Report each line of the records below that holds the word "agent".

[Start of section]

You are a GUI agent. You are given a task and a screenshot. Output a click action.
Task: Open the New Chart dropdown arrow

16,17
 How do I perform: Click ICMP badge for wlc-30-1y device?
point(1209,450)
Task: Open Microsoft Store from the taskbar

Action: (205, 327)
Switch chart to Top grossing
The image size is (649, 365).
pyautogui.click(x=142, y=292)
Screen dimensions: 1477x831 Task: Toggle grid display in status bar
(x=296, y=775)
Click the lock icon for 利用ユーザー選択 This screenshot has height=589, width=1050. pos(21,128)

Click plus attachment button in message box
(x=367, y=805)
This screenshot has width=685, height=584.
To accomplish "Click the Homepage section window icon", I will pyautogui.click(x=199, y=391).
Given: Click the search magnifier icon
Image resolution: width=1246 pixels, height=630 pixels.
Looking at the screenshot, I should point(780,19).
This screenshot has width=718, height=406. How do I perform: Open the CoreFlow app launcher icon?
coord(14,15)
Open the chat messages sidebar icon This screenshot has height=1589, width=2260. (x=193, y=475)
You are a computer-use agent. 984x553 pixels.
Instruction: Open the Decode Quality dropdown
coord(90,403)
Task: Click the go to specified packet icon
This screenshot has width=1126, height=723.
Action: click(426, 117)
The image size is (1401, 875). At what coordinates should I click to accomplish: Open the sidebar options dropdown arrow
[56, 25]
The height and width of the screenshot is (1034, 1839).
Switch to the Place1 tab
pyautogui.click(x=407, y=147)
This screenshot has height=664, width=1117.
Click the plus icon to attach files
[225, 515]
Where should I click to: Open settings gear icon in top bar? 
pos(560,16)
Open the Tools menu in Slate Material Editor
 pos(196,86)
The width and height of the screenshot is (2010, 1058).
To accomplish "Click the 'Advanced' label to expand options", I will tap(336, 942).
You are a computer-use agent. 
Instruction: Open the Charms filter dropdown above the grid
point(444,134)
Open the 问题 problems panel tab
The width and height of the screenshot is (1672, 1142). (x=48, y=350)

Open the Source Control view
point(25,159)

[End of section]

The completed task:
You are a GUI agent. You are given a task and a screenshot. Output a click action.
You are a computer-use agent. 984x553 pixels.
You are a computer-use agent. 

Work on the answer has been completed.